→ **Entries supplied**:
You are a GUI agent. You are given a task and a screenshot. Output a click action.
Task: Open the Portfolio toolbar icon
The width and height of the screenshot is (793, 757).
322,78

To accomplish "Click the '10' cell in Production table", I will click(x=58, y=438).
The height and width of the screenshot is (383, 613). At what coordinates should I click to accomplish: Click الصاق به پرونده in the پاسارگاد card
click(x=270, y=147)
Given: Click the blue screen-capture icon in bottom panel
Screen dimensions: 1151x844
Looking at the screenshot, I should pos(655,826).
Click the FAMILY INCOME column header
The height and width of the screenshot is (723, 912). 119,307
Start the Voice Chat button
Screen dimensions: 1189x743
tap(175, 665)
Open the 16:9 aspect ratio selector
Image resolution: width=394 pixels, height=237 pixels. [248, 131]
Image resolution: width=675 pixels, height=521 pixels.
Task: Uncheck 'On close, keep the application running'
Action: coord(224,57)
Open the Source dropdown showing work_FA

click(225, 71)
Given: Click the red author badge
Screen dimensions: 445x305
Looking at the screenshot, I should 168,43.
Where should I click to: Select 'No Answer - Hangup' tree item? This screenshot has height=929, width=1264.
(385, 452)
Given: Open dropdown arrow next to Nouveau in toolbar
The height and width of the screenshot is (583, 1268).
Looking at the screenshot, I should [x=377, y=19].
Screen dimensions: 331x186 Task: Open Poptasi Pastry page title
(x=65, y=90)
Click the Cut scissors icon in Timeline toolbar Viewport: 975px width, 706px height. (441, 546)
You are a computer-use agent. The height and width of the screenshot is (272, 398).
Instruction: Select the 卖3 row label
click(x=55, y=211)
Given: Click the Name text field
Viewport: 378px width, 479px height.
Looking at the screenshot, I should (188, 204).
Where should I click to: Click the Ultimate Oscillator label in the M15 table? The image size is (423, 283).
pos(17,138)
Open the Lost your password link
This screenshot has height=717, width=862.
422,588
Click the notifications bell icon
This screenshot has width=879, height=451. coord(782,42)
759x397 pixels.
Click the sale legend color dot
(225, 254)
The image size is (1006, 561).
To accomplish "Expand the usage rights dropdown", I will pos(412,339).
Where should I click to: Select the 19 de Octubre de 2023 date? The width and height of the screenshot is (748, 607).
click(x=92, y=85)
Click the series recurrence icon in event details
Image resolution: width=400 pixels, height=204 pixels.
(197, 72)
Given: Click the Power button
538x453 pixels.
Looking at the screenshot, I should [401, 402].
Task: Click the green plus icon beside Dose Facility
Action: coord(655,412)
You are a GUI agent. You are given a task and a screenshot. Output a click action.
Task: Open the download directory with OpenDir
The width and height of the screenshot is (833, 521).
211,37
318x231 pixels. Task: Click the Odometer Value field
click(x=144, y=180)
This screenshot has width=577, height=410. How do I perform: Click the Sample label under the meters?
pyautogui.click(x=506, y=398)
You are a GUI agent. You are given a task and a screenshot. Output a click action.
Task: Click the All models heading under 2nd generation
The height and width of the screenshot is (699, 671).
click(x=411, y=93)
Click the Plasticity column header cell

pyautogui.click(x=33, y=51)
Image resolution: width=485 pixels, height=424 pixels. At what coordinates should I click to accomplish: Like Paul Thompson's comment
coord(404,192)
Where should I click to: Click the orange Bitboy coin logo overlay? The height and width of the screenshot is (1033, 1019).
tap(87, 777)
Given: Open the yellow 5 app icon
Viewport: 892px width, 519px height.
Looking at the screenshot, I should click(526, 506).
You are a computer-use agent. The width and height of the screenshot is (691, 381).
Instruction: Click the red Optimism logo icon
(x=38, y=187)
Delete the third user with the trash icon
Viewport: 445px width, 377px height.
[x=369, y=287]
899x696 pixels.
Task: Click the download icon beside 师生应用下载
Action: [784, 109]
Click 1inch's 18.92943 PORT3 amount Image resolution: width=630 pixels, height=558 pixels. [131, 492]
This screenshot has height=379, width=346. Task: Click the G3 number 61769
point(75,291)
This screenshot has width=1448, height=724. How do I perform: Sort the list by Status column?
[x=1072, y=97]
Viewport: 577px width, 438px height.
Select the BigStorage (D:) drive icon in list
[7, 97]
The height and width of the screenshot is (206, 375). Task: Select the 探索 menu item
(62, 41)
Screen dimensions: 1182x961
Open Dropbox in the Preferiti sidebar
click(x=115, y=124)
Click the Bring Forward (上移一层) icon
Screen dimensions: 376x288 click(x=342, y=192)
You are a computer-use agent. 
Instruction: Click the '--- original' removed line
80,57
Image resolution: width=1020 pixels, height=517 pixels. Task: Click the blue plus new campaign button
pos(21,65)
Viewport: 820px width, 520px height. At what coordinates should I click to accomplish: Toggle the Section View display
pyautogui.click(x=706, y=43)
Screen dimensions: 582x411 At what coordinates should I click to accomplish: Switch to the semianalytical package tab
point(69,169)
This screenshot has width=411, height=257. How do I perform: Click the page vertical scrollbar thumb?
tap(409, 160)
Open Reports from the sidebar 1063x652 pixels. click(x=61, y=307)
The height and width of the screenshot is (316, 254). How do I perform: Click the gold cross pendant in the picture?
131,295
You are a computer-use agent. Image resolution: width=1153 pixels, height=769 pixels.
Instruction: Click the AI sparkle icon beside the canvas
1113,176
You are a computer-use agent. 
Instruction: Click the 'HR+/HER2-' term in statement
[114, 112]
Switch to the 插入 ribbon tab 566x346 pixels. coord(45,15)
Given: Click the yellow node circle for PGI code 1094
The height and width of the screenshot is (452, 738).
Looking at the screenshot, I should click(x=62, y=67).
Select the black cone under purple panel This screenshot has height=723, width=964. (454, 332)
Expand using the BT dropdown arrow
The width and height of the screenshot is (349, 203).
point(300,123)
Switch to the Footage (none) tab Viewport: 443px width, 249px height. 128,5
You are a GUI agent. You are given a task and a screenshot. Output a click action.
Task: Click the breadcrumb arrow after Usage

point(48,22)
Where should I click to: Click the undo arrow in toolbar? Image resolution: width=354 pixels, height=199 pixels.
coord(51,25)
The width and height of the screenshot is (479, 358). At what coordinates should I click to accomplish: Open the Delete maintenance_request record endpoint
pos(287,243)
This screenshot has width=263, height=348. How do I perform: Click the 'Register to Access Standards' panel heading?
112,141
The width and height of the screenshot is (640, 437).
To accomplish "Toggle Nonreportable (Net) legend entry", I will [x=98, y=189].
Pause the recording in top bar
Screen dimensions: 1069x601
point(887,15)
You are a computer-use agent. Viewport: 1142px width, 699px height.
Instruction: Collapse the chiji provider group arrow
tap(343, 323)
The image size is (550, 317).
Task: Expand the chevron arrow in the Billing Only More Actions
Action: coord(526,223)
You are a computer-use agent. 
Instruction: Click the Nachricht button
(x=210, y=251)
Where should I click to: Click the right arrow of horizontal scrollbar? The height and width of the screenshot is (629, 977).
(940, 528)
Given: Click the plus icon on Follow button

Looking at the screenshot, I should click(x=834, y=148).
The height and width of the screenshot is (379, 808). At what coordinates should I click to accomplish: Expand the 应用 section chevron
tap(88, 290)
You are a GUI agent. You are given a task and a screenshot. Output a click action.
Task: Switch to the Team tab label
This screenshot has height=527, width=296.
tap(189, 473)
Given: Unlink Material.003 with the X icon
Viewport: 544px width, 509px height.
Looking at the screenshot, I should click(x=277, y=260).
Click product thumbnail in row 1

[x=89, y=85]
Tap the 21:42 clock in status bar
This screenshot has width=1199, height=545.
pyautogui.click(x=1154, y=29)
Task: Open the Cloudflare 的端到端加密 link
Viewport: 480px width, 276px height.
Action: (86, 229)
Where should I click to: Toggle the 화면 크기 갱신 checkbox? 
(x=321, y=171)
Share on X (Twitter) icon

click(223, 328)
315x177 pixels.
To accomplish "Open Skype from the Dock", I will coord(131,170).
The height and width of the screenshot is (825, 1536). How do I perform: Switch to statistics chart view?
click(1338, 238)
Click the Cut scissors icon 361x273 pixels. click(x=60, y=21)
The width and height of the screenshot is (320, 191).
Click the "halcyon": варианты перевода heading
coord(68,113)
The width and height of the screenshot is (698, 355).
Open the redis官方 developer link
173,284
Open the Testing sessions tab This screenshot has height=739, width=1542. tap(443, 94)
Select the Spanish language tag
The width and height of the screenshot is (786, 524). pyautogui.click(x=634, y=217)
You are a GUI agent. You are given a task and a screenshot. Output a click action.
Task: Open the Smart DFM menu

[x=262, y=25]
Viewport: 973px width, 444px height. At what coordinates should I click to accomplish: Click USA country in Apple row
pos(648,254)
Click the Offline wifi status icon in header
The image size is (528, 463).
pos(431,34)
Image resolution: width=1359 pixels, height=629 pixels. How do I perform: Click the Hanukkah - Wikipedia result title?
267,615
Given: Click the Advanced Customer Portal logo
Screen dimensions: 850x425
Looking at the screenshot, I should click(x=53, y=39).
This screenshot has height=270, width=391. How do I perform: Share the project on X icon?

→ **What needs to be done**: Copy back the listing above exactly, but only from the line with "Click the FAMILY INCOME column header" through the line with "Given: Click the Name text field", both ends included.

→ **Reply to the exercise**:
Click the FAMILY INCOME column header
The height and width of the screenshot is (723, 912). 119,307
Start the Voice Chat button
Screen dimensions: 1189x743
tap(175, 665)
Open the 16:9 aspect ratio selector
Image resolution: width=394 pixels, height=237 pixels. [248, 131]
Image resolution: width=675 pixels, height=521 pixels.
Task: Uncheck 'On close, keep the application running'
Action: coord(224,57)
Open the Source dropdown showing work_FA

click(225, 71)
Given: Click the red author badge
Screen dimensions: 445x305
Looking at the screenshot, I should 168,43.
Where should I click to: Select 'No Answer - Hangup' tree item? This screenshot has height=929, width=1264.
(385, 452)
Given: Open dropdown arrow next to Nouveau in toolbar
The height and width of the screenshot is (583, 1268).
Looking at the screenshot, I should [x=377, y=19].
Screen dimensions: 331x186 Task: Open Poptasi Pastry page title
(x=65, y=90)
Click the Cut scissors icon in Timeline toolbar Viewport: 975px width, 706px height. (441, 546)
You are a computer-use agent. The height and width of the screenshot is (272, 398).
Instruction: Select the 卖3 row label
click(x=55, y=211)
Given: Click the Name text field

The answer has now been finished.